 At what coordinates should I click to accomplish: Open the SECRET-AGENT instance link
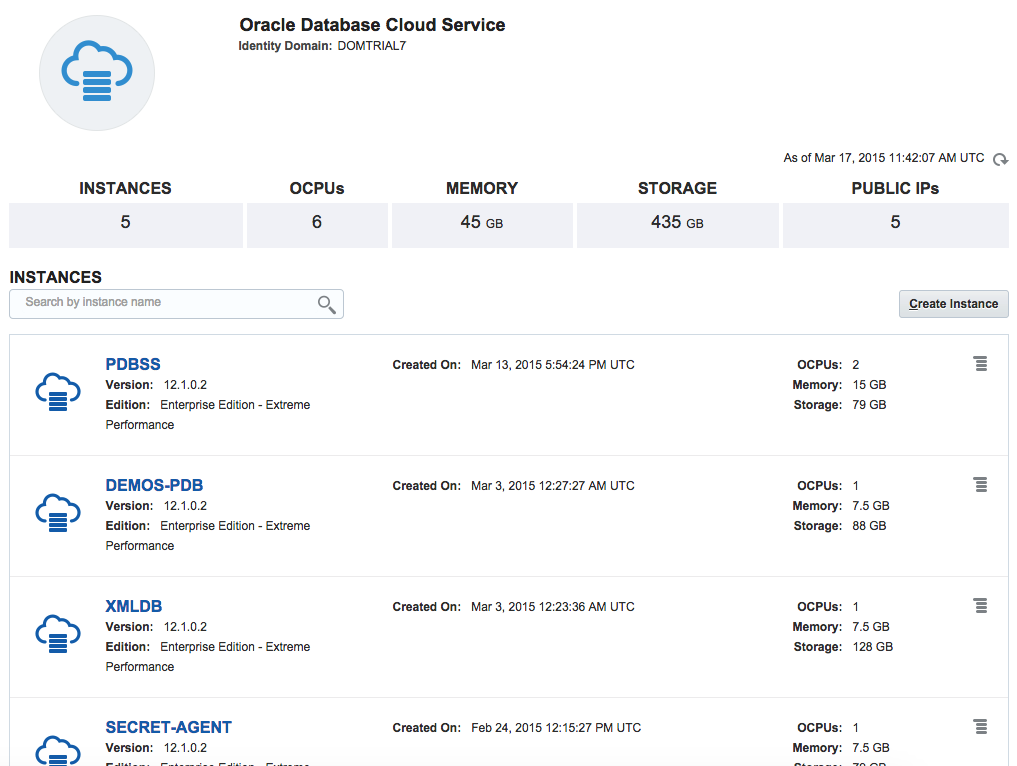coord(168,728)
---
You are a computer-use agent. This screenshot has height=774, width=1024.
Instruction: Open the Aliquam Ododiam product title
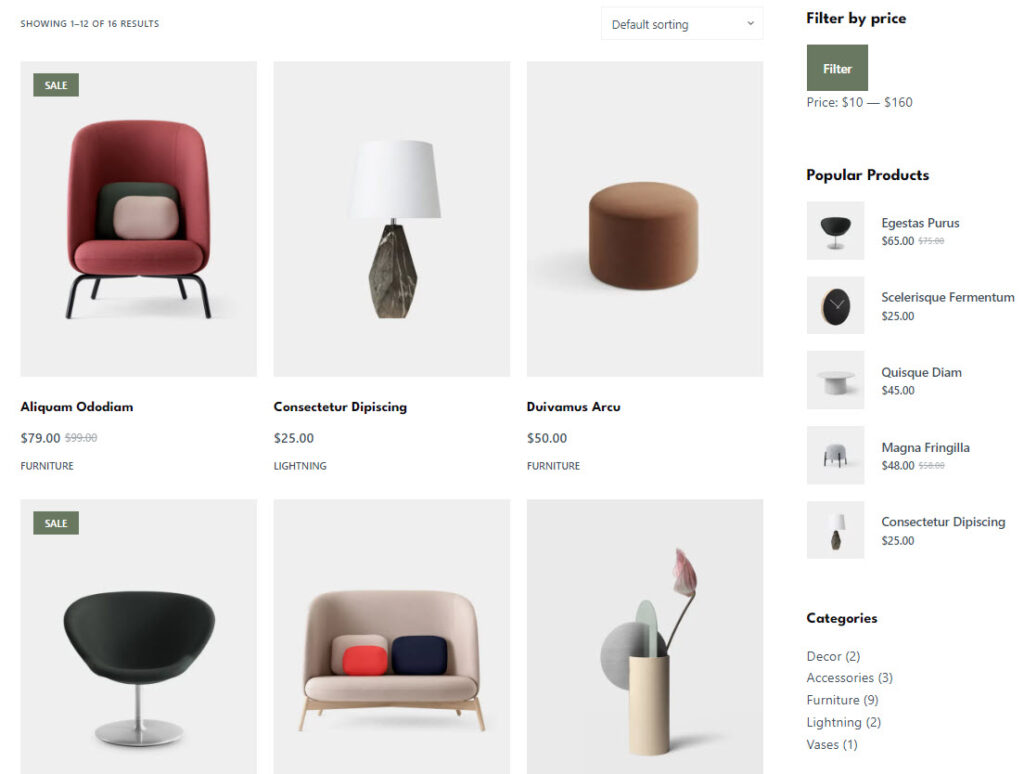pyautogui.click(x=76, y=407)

▶ [Task to carry out]: Could you copy the listing word for word, starting at the line that contains "You are a computer-use" and stopping after the line that contains "pyautogui.click(x=76, y=407)"? Leave the pictures out.

▶ [Response to the task]:
You are a computer-use agent. This screenshot has height=774, width=1024.
Instruction: Open the Aliquam Ododiam product title
pyautogui.click(x=76, y=407)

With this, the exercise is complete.